Saved entries
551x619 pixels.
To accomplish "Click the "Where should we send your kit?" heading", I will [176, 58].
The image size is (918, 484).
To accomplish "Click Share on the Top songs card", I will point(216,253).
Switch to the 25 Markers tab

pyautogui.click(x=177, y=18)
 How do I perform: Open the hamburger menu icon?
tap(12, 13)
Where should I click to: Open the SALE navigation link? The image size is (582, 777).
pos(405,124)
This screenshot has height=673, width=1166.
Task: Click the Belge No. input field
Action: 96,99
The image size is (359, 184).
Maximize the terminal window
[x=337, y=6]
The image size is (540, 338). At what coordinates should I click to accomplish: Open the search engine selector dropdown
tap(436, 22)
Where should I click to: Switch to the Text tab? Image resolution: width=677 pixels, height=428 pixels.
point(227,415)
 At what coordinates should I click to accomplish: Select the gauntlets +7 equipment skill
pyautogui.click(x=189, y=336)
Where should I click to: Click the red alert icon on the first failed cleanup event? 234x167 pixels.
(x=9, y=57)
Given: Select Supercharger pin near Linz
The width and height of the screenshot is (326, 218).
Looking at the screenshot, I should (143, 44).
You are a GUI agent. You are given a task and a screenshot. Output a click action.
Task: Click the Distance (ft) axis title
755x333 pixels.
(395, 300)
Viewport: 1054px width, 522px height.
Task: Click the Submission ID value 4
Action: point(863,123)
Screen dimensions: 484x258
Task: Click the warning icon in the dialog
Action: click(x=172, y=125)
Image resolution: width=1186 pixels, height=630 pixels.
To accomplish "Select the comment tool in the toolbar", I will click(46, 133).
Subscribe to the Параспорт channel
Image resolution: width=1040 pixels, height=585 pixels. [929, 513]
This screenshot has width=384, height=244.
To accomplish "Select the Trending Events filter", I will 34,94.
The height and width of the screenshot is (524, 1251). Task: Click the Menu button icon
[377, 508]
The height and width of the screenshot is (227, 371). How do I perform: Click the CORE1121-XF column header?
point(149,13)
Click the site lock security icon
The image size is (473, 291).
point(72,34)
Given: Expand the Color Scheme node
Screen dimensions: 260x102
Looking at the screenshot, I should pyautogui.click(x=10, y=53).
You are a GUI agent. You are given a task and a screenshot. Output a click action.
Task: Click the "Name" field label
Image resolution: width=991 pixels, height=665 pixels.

TRY IT
Exactly the lines from the one containing "The image size is (540, 338)." through the final line of the records above are needed, copied word for word.

RESULT OF THIS TASK
The image size is (540, 338). At what coordinates should I click to accomplish: Open the search engine selector dropdown
tap(436, 22)
Where should I click to: Switch to the Text tab? Image resolution: width=677 pixels, height=428 pixels.
point(227,415)
 At what coordinates should I click to accomplish: Select the gauntlets +7 equipment skill
pyautogui.click(x=189, y=336)
Where should I click to: Click the red alert icon on the first failed cleanup event? 234x167 pixels.
(x=9, y=57)
Given: Select Supercharger pin near Linz
The width and height of the screenshot is (326, 218).
Looking at the screenshot, I should (143, 44).
You are a GUI agent. You are given a task and a screenshot. Output a click action.
Task: Click the Distance (ft) axis title
755x333 pixels.
(395, 300)
Viewport: 1054px width, 522px height.
Task: Click the Submission ID value 4
Action: point(863,123)
Screen dimensions: 484x258
Task: Click the warning icon in the dialog
Action: click(x=172, y=125)
Image resolution: width=1186 pixels, height=630 pixels.
To accomplish "Select the comment tool in the toolbar", I will click(46, 133).
Subscribe to the Параспорт channel
Image resolution: width=1040 pixels, height=585 pixels. [929, 513]
This screenshot has width=384, height=244.
To accomplish "Select the Trending Events filter", I will 34,94.
The height and width of the screenshot is (524, 1251). Task: Click the Menu button icon
[377, 508]
The height and width of the screenshot is (227, 371). How do I perform: Click the CORE1121-XF column header?
point(149,13)
Click the site lock security icon
The image size is (473, 291).
point(72,34)
Given: Expand the Color Scheme node
Screen dimensions: 260x102
Looking at the screenshot, I should pyautogui.click(x=10, y=53).
You are a GUI agent. You are given a task and a screenshot. Output a click action.
Task: Click the "Name" field label
Image resolution: width=991 pixels, height=665 pixels.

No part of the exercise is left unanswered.